Exercise objective
With the pictures left out, please return exactly the line holding "542x372 pixels. How" and each following line until the entries end.

[Records from a data collection]
........
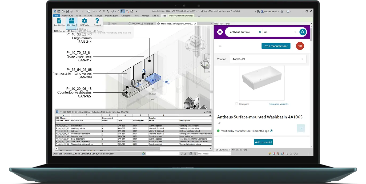Select the NBS Chorus Panel tab
Image resolution: width=366 pixels, height=184 pixels.
coord(240,150)
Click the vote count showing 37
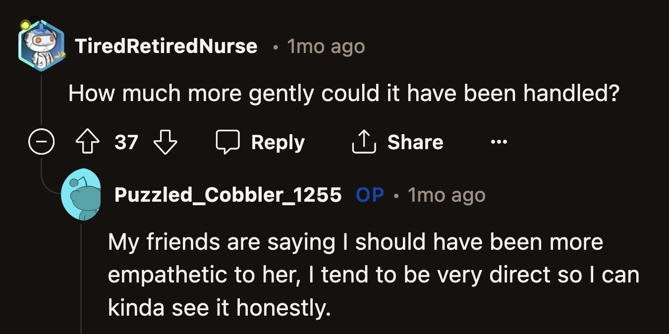 tap(126, 142)
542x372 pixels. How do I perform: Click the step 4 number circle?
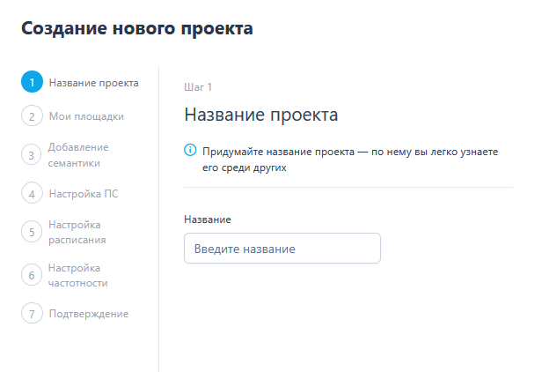tap(32, 193)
........
Exercise result
542x372 pixels. How do I perform: Click the step 4 number circle?
tap(32, 193)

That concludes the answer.